**** Provided information
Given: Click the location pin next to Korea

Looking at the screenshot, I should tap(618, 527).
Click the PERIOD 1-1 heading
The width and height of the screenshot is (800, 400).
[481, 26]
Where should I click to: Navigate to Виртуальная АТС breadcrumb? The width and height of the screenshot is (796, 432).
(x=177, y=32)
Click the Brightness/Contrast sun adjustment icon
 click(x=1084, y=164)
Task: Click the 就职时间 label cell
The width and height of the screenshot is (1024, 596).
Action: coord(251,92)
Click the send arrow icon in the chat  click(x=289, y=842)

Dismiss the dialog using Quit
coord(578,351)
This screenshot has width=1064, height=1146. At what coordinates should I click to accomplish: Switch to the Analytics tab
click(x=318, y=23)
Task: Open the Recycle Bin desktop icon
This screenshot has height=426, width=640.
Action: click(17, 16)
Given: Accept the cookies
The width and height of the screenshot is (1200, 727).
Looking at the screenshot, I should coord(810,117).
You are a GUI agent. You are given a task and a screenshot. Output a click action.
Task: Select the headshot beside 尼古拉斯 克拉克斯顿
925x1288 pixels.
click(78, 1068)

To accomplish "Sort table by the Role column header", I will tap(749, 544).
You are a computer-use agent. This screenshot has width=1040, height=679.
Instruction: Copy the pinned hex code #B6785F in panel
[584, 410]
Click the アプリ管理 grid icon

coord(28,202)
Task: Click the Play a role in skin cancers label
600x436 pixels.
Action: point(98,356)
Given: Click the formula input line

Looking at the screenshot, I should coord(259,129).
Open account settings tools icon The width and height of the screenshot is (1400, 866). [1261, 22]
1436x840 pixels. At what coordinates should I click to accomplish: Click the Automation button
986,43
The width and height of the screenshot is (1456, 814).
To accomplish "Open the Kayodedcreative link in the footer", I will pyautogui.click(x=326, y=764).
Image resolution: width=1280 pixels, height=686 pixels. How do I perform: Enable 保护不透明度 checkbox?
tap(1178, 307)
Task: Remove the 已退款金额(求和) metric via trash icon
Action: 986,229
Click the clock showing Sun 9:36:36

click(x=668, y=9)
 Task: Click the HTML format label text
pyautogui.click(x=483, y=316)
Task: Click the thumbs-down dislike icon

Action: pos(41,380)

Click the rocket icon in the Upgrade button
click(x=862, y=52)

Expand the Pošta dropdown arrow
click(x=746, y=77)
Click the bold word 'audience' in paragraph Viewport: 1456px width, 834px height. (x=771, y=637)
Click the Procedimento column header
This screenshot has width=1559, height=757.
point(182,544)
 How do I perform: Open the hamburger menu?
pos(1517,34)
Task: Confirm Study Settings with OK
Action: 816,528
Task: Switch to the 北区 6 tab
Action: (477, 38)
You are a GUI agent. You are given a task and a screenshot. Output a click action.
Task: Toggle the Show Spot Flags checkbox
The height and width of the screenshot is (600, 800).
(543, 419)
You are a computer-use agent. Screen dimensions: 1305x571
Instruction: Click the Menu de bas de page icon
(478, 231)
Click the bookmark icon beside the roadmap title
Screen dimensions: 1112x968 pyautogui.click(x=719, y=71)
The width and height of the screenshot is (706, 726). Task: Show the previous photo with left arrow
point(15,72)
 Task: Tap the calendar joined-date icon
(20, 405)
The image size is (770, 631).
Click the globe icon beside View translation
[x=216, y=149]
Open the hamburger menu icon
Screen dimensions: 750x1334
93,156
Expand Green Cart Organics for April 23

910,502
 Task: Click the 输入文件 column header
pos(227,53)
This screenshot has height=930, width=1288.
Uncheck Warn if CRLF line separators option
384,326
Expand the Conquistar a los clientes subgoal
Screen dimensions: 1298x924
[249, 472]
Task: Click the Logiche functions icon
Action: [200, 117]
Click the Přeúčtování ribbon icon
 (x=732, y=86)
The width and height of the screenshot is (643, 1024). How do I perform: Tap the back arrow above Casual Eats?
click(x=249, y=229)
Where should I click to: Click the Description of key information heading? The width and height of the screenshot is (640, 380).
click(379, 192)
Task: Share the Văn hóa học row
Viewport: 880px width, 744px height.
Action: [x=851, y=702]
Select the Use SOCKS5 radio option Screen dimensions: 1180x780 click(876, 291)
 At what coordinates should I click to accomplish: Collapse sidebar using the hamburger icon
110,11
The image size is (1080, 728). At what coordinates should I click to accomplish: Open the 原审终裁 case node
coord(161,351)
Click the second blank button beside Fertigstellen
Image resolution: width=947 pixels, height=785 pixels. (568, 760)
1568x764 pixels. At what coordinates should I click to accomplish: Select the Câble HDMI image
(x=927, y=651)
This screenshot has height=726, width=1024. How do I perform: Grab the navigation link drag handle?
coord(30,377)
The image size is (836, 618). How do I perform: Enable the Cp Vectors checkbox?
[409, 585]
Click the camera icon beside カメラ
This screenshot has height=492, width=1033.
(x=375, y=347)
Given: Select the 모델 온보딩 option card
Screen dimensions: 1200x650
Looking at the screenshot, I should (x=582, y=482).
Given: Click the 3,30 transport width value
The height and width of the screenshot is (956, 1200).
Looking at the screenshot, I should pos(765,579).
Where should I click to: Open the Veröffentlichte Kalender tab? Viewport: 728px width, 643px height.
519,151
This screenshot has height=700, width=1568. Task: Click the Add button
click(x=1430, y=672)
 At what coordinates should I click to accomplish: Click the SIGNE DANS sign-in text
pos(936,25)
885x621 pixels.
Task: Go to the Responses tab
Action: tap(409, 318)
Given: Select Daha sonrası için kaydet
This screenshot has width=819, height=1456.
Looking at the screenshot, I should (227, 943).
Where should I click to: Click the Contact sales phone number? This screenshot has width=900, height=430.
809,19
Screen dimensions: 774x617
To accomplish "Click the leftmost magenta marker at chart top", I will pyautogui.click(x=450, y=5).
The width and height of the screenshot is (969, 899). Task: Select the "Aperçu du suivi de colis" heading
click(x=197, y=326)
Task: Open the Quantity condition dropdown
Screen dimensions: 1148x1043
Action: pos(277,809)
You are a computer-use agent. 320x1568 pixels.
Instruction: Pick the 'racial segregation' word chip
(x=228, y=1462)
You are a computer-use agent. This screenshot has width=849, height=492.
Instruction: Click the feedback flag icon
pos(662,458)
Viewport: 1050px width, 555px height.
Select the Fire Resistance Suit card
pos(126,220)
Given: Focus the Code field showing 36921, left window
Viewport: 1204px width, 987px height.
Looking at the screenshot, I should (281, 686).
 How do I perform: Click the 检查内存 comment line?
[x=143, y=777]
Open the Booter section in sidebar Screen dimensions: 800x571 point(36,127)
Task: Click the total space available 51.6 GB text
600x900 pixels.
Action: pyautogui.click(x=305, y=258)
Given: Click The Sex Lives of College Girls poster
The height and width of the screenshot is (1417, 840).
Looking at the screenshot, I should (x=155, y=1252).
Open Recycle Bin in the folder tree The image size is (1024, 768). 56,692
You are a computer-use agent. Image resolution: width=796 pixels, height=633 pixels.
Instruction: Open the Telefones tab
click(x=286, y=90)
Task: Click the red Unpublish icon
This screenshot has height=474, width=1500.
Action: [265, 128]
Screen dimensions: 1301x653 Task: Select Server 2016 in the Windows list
********
All of the records above are to be set down again exactly.

* **Answer to the exercise**
Given: Click the location pin next to Korea

Looking at the screenshot, I should tap(618, 527).
Click the PERIOD 1-1 heading
The width and height of the screenshot is (800, 400).
[481, 26]
Where should I click to: Navigate to Виртуальная АТС breadcrumb? The width and height of the screenshot is (796, 432).
(x=177, y=32)
Click the Brightness/Contrast sun adjustment icon
 click(x=1084, y=164)
Task: Click the 就职时间 label cell
The width and height of the screenshot is (1024, 596).
Action: coord(251,92)
Click the send arrow icon in the chat  click(x=289, y=842)

Dismiss the dialog using Quit
coord(578,351)
This screenshot has width=1064, height=1146. At what coordinates should I click to accomplish: Switch to the Analytics tab
click(x=318, y=23)
Task: Open the Recycle Bin desktop icon
This screenshot has height=426, width=640.
Action: click(17, 16)
Given: Accept the cookies
The width and height of the screenshot is (1200, 727).
Looking at the screenshot, I should coord(810,117).
You are a GUI agent. You are given a task and a screenshot. Output a click action.
Task: Select the headshot beside 尼古拉斯 克拉克斯顿
925x1288 pixels.
click(78, 1068)

To accomplish "Sort table by the Role column header", I will tap(749, 544).
You are a computer-use agent. This screenshot has width=1040, height=679.
Instruction: Copy the pinned hex code #B6785F in panel
[584, 410]
Click the アプリ管理 grid icon

coord(28,202)
Task: Click the Play a role in skin cancers label
600x436 pixels.
Action: point(98,356)
Given: Click the formula input line

Looking at the screenshot, I should coord(259,129).
Open account settings tools icon The width and height of the screenshot is (1400, 866). [1261, 22]
1436x840 pixels. At what coordinates should I click to accomplish: Click the Automation button
986,43
The width and height of the screenshot is (1456, 814).
To accomplish "Open the Kayodedcreative link in the footer", I will pyautogui.click(x=326, y=764).
Image resolution: width=1280 pixels, height=686 pixels. How do I perform: Enable 保护不透明度 checkbox?
tap(1178, 307)
Task: Remove the 已退款金额(求和) metric via trash icon
Action: 986,229
Click the clock showing Sun 9:36:36

click(x=668, y=9)
 Task: Click the HTML format label text
pyautogui.click(x=483, y=316)
Task: Click the thumbs-down dislike icon

Action: pos(41,380)

Click the rocket icon in the Upgrade button
click(x=862, y=52)

Expand the Pošta dropdown arrow
click(x=746, y=77)
Click the bold word 'audience' in paragraph Viewport: 1456px width, 834px height. (x=771, y=637)
Click the Procedimento column header
This screenshot has width=1559, height=757.
point(182,544)
 How do I perform: Open the hamburger menu?
pos(1517,34)
Task: Confirm Study Settings with OK
Action: 816,528
Task: Switch to the 北区 6 tab
Action: (477, 38)
You are a GUI agent. You are given a task and a screenshot. Output a click action.
Task: Toggle the Show Spot Flags checkbox
The height and width of the screenshot is (600, 800).
(543, 419)
You are a computer-use agent. Screen dimensions: 1305x571
Instruction: Click the Menu de bas de page icon
(478, 231)
Click the bookmark icon beside the roadmap title
Screen dimensions: 1112x968 pyautogui.click(x=719, y=71)
The width and height of the screenshot is (706, 726). Task: Show the previous photo with left arrow
point(15,72)
 Task: Tap the calendar joined-date icon
(20, 405)
The image size is (770, 631).
Click the globe icon beside View translation
[x=216, y=149]
Open the hamburger menu icon
Screen dimensions: 750x1334
93,156
Expand Green Cart Organics for April 23

910,502
 Task: Click the 输入文件 column header
pos(227,53)
This screenshot has height=930, width=1288.
Uncheck Warn if CRLF line separators option
384,326
Expand the Conquistar a los clientes subgoal
Screen dimensions: 1298x924
[249, 472]
Task: Click the Logiche functions icon
Action: [200, 117]
Click the Přeúčtování ribbon icon
 (x=732, y=86)
The width and height of the screenshot is (643, 1024). How do I perform: Tap the back arrow above Casual Eats?
click(x=249, y=229)
Where should I click to: Click the Description of key information heading? The width and height of the screenshot is (640, 380).
click(379, 192)
Task: Share the Văn hóa học row
Viewport: 880px width, 744px height.
Action: [x=851, y=702]
Select the Use SOCKS5 radio option Screen dimensions: 1180x780 click(876, 291)
 At what coordinates should I click to accomplish: Collapse sidebar using the hamburger icon
110,11
The image size is (1080, 728). At what coordinates should I click to accomplish: Open the 原审终裁 case node
coord(161,351)
Click the second blank button beside Fertigstellen
Image resolution: width=947 pixels, height=785 pixels. (568, 760)
1568x764 pixels. At what coordinates should I click to accomplish: Select the Câble HDMI image
(x=927, y=651)
This screenshot has height=726, width=1024. How do I perform: Grab the navigation link drag handle?
coord(30,377)
The image size is (836, 618). How do I perform: Enable the Cp Vectors checkbox?
[409, 585]
Click the camera icon beside カメラ
This screenshot has height=492, width=1033.
(x=375, y=347)
Given: Select the 모델 온보딩 option card
Screen dimensions: 1200x650
Looking at the screenshot, I should (x=582, y=482).
Given: Click the 3,30 transport width value
The height and width of the screenshot is (956, 1200).
Looking at the screenshot, I should pos(765,579).
Where should I click to: Open the Veröffentlichte Kalender tab? Viewport: 728px width, 643px height.
519,151
This screenshot has height=700, width=1568. Task: Click the Add button
click(x=1430, y=672)
 At what coordinates should I click to accomplish: Click the SIGNE DANS sign-in text
pos(936,25)
885x621 pixels.
Task: Go to the Responses tab
Action: tap(409, 318)
Given: Select Daha sonrası için kaydet
This screenshot has width=819, height=1456.
Looking at the screenshot, I should (227, 943).
Where should I click to: Click the Contact sales phone number? This screenshot has width=900, height=430.
809,19
Screen dimensions: 774x617
To accomplish "Click the leftmost magenta marker at chart top", I will pyautogui.click(x=450, y=5).
The width and height of the screenshot is (969, 899). Task: Select the "Aperçu du suivi de colis" heading
click(x=197, y=326)
Task: Open the Quantity condition dropdown
Screen dimensions: 1148x1043
Action: pos(277,809)
You are a computer-use agent. 320x1568 pixels.
Instruction: Pick the 'racial segregation' word chip
(x=228, y=1462)
You are a computer-use agent. This screenshot has width=849, height=492.
Instruction: Click the feedback flag icon
pos(662,458)
Viewport: 1050px width, 555px height.
Select the Fire Resistance Suit card
pos(126,220)
Given: Focus the Code field showing 36921, left window
Viewport: 1204px width, 987px height.
Looking at the screenshot, I should (281, 686).
 How do I perform: Click the 检查内存 comment line?
[x=143, y=777]
Open the Booter section in sidebar Screen dimensions: 800x571 point(36,127)
Task: Click the total space available 51.6 GB text
600x900 pixels.
Action: pyautogui.click(x=305, y=258)
Given: Click The Sex Lives of College Girls poster
The height and width of the screenshot is (1417, 840).
Looking at the screenshot, I should (x=155, y=1252).
Open Recycle Bin in the folder tree The image size is (1024, 768). 56,692
You are a computer-use agent. Image resolution: width=796 pixels, height=633 pixels.
Instruction: Open the Telefones tab
click(x=286, y=90)
Task: Click the red Unpublish icon
This screenshot has height=474, width=1500.
Action: [265, 128]
Screen dimensions: 1301x653 Task: Select Server 2016 in the Windows list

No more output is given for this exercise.